What is expected: Please repeat all of the records, keeping every word unchanged.

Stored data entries
------------------------

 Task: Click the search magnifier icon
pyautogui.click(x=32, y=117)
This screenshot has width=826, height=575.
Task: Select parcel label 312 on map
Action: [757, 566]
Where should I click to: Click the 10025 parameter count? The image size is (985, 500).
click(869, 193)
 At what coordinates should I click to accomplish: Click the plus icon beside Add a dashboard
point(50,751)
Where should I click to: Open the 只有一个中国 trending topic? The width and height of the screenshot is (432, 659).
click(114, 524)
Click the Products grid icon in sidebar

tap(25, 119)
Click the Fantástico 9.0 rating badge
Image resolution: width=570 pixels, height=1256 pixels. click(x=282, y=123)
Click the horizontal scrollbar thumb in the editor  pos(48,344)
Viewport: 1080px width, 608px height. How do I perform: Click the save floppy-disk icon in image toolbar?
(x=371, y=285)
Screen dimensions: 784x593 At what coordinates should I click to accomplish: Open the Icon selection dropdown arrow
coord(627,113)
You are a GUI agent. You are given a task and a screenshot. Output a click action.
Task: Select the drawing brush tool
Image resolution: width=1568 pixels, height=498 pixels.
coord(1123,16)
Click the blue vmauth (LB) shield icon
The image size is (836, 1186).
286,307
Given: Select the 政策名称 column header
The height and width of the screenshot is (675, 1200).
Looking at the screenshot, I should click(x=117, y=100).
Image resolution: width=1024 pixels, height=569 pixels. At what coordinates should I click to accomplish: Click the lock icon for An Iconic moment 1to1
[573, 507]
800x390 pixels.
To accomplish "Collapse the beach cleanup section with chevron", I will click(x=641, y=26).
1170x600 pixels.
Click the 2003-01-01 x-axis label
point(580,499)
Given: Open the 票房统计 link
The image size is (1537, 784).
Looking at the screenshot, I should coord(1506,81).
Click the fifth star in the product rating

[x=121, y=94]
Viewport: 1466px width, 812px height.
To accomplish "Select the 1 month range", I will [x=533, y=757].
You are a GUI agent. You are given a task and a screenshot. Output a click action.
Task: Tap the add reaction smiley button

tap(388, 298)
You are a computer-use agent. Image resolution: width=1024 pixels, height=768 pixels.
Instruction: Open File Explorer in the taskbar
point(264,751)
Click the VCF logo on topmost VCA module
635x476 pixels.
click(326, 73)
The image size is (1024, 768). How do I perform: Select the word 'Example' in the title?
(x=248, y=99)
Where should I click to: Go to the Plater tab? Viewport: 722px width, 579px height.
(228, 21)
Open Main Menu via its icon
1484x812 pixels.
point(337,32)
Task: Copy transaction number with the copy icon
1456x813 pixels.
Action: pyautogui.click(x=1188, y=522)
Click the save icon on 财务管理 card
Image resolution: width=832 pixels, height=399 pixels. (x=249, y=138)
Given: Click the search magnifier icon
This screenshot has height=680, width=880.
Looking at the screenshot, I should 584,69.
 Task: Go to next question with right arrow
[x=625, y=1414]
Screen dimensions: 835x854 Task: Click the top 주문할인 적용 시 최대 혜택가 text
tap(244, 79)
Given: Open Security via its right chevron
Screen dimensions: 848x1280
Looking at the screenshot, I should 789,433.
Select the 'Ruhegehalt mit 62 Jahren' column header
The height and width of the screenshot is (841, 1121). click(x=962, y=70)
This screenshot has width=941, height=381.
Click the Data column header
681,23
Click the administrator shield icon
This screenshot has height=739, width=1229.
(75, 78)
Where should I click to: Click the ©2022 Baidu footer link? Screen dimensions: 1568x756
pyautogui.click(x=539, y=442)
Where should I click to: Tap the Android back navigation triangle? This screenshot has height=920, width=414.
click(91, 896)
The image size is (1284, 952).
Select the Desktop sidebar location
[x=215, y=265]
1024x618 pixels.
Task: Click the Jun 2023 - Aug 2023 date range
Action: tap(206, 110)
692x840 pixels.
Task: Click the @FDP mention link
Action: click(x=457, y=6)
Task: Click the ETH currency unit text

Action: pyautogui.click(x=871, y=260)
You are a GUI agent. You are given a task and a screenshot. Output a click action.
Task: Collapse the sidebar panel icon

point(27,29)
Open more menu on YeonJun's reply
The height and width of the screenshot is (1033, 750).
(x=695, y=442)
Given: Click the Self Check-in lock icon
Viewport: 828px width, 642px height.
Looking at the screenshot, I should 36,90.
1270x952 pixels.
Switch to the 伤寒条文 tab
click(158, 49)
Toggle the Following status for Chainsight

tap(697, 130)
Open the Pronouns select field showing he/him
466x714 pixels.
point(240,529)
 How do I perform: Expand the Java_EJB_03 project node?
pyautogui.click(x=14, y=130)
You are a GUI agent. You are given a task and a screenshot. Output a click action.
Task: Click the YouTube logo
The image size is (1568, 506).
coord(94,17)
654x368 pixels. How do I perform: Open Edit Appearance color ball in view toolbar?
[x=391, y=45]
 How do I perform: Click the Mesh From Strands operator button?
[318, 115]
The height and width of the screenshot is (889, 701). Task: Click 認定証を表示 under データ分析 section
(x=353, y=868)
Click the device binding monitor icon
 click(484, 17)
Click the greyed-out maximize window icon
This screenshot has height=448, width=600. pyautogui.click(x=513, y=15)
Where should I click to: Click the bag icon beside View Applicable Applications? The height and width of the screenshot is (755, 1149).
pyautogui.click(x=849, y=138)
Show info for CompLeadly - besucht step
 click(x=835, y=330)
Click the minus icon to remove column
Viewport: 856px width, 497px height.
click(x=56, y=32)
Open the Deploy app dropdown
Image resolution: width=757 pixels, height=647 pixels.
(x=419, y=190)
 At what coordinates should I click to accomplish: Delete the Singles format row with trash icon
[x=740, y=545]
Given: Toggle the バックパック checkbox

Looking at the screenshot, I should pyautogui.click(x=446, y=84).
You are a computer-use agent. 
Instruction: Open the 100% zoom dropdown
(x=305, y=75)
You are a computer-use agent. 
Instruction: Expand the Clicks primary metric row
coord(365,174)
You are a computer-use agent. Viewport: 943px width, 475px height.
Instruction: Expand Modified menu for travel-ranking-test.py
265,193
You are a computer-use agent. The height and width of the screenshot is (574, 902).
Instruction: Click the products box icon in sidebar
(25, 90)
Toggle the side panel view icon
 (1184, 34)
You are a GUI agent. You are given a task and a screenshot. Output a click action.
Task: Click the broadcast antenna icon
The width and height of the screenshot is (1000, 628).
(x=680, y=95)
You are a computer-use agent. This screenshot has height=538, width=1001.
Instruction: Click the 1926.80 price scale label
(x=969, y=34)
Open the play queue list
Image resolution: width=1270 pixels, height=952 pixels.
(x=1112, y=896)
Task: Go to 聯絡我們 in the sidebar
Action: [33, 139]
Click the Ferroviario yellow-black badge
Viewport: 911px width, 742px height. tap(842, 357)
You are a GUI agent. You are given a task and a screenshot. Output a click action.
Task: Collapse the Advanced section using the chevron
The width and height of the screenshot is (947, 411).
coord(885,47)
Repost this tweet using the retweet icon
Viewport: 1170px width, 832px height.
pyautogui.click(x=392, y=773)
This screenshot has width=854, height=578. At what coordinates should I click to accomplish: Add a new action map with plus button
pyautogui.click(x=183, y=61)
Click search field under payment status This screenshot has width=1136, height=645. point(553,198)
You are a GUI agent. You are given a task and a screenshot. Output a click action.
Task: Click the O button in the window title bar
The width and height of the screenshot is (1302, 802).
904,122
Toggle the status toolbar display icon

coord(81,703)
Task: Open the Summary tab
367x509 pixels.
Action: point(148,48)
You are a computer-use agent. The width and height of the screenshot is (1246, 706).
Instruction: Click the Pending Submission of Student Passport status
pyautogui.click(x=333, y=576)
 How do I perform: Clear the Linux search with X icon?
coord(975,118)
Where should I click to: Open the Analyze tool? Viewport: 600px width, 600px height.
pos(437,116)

------------------------

Expected answer:
 Task: Click the search magnifier icon
pyautogui.click(x=32, y=117)
This screenshot has width=826, height=575.
Task: Select parcel label 312 on map
Action: [757, 566]
Where should I click to: Click the 10025 parameter count? The image size is (985, 500).
click(869, 193)
 At what coordinates should I click to accomplish: Click the plus icon beside Add a dashboard
point(50,751)
Where should I click to: Open the 只有一个中国 trending topic? The width and height of the screenshot is (432, 659).
click(114, 524)
Click the Products grid icon in sidebar

tap(25, 119)
Click the Fantástico 9.0 rating badge
Image resolution: width=570 pixels, height=1256 pixels. click(x=282, y=123)
Click the horizontal scrollbar thumb in the editor  pos(48,344)
Viewport: 1080px width, 608px height. How do I perform: Click the save floppy-disk icon in image toolbar?
(x=371, y=285)
Screen dimensions: 784x593 At what coordinates should I click to accomplish: Open the Icon selection dropdown arrow
coord(627,113)
You are a GUI agent. You are given a task and a screenshot. Output a click action.
Task: Select the drawing brush tool
Image resolution: width=1568 pixels, height=498 pixels.
coord(1123,16)
Click the blue vmauth (LB) shield icon
The image size is (836, 1186).
286,307
Given: Select the 政策名称 column header
The height and width of the screenshot is (675, 1200).
Looking at the screenshot, I should click(x=117, y=100).
Image resolution: width=1024 pixels, height=569 pixels. At what coordinates should I click to accomplish: Click the lock icon for An Iconic moment 1to1
[573, 507]
800x390 pixels.
To accomplish "Collapse the beach cleanup section with chevron", I will click(x=641, y=26).
1170x600 pixels.
Click the 2003-01-01 x-axis label
point(580,499)
Given: Open the 票房统计 link
The image size is (1537, 784).
Looking at the screenshot, I should coord(1506,81).
Click the fifth star in the product rating

[x=121, y=94]
Viewport: 1466px width, 812px height.
To accomplish "Select the 1 month range", I will [x=533, y=757].
You are a GUI agent. You are given a task and a screenshot. Output a click action.
Task: Tap the add reaction smiley button

tap(388, 298)
You are a computer-use agent. Image resolution: width=1024 pixels, height=768 pixels.
Instruction: Open File Explorer in the taskbar
point(264,751)
Click the VCF logo on topmost VCA module
635x476 pixels.
click(326, 73)
The image size is (1024, 768). How do I perform: Select the word 'Example' in the title?
(x=248, y=99)
Where should I click to: Go to the Plater tab? Viewport: 722px width, 579px height.
(228, 21)
Open Main Menu via its icon
1484x812 pixels.
point(337,32)
Task: Copy transaction number with the copy icon
1456x813 pixels.
Action: pyautogui.click(x=1188, y=522)
Click the save icon on 财务管理 card
Image resolution: width=832 pixels, height=399 pixels. (x=249, y=138)
Given: Click the search magnifier icon
This screenshot has height=680, width=880.
Looking at the screenshot, I should 584,69.
 Task: Go to next question with right arrow
[x=625, y=1414]
Screen dimensions: 835x854 Task: Click the top 주문할인 적용 시 최대 혜택가 text
tap(244, 79)
Given: Open Security via its right chevron
Screen dimensions: 848x1280
Looking at the screenshot, I should 789,433.
Select the 'Ruhegehalt mit 62 Jahren' column header
The height and width of the screenshot is (841, 1121). click(x=962, y=70)
This screenshot has width=941, height=381.
Click the Data column header
681,23
Click the administrator shield icon
This screenshot has height=739, width=1229.
(75, 78)
Where should I click to: Click the ©2022 Baidu footer link? Screen dimensions: 1568x756
pyautogui.click(x=539, y=442)
Where should I click to: Tap the Android back navigation triangle? This screenshot has height=920, width=414.
click(91, 896)
The image size is (1284, 952).
Select the Desktop sidebar location
[x=215, y=265]
1024x618 pixels.
Task: Click the Jun 2023 - Aug 2023 date range
Action: tap(206, 110)
692x840 pixels.
Task: Click the @FDP mention link
Action: click(x=457, y=6)
Task: Click the ETH currency unit text

Action: pyautogui.click(x=871, y=260)
You are a GUI agent. You are given a task and a screenshot. Output a click action.
Task: Collapse the sidebar panel icon

point(27,29)
Open more menu on YeonJun's reply
The height and width of the screenshot is (1033, 750).
(x=695, y=442)
Given: Click the Self Check-in lock icon
Viewport: 828px width, 642px height.
Looking at the screenshot, I should 36,90.
1270x952 pixels.
Switch to the 伤寒条文 tab
click(158, 49)
Toggle the Following status for Chainsight

tap(697, 130)
Open the Pronouns select field showing he/him
466x714 pixels.
point(240,529)
 How do I perform: Expand the Java_EJB_03 project node?
pyautogui.click(x=14, y=130)
You are a GUI agent. You are given a task and a screenshot. Output a click action.
Task: Click the YouTube logo
The image size is (1568, 506).
coord(94,17)
654x368 pixels. How do I perform: Open Edit Appearance color ball in view toolbar?
[x=391, y=45]
 How do I perform: Click the Mesh From Strands operator button?
[318, 115]
The height and width of the screenshot is (889, 701). Task: Click 認定証を表示 under データ分析 section
(x=353, y=868)
Click the device binding monitor icon
 click(484, 17)
Click the greyed-out maximize window icon
This screenshot has height=448, width=600. pyautogui.click(x=513, y=15)
Where should I click to: Click the bag icon beside View Applicable Applications? The height and width of the screenshot is (755, 1149).
pyautogui.click(x=849, y=138)
Show info for CompLeadly - besucht step
 click(x=835, y=330)
Click the minus icon to remove column
Viewport: 856px width, 497px height.
click(x=56, y=32)
Open the Deploy app dropdown
Image resolution: width=757 pixels, height=647 pixels.
(x=419, y=190)
 At what coordinates should I click to accomplish: Delete the Singles format row with trash icon
[x=740, y=545]
Given: Toggle the バックパック checkbox

Looking at the screenshot, I should pyautogui.click(x=446, y=84).
You are a computer-use agent. 
Instruction: Open the 100% zoom dropdown
(x=305, y=75)
You are a computer-use agent. 
Instruction: Expand the Clicks primary metric row
coord(365,174)
You are a computer-use agent. Viewport: 943px width, 475px height.
Instruction: Expand Modified menu for travel-ranking-test.py
265,193
You are a computer-use agent. The height and width of the screenshot is (574, 902).
Instruction: Click the products box icon in sidebar
(25, 90)
Toggle the side panel view icon
 (1184, 34)
You are a GUI agent. You are given a task and a screenshot. Output a click action.
Task: Click the broadcast antenna icon
The width and height of the screenshot is (1000, 628).
(x=680, y=95)
You are a computer-use agent. This screenshot has height=538, width=1001.
Instruction: Click the 1926.80 price scale label
(x=969, y=34)
Open the play queue list
Image resolution: width=1270 pixels, height=952 pixels.
(x=1112, y=896)
Task: Go to 聯絡我們 in the sidebar
Action: [33, 139]
Click the Ferroviario yellow-black badge
Viewport: 911px width, 742px height. tap(842, 357)
You are a GUI agent. You are given a task and a screenshot. Output a click action.
Task: Collapse the Advanced section using the chevron
The width and height of the screenshot is (947, 411).
coord(885,47)
Repost this tweet using the retweet icon
Viewport: 1170px width, 832px height.
pyautogui.click(x=392, y=773)
This screenshot has width=854, height=578. At what coordinates should I click to accomplish: Add a new action map with plus button
pyautogui.click(x=183, y=61)
Click search field under payment status This screenshot has width=1136, height=645. point(553,198)
You are a GUI agent. You are given a task and a screenshot. Output a click action.
Task: Click the O button in the window title bar
The width and height of the screenshot is (1302, 802).
904,122
Toggle the status toolbar display icon

coord(81,703)
Task: Open the Summary tab
367x509 pixels.
Action: point(148,48)
You are a computer-use agent. The width and height of the screenshot is (1246, 706).
Instruction: Click the Pending Submission of Student Passport status
pyautogui.click(x=333, y=576)
 How do I perform: Clear the Linux search with X icon?
coord(975,118)
Where should I click to: Open the Analyze tool? Viewport: 600px width, 600px height.
pos(437,116)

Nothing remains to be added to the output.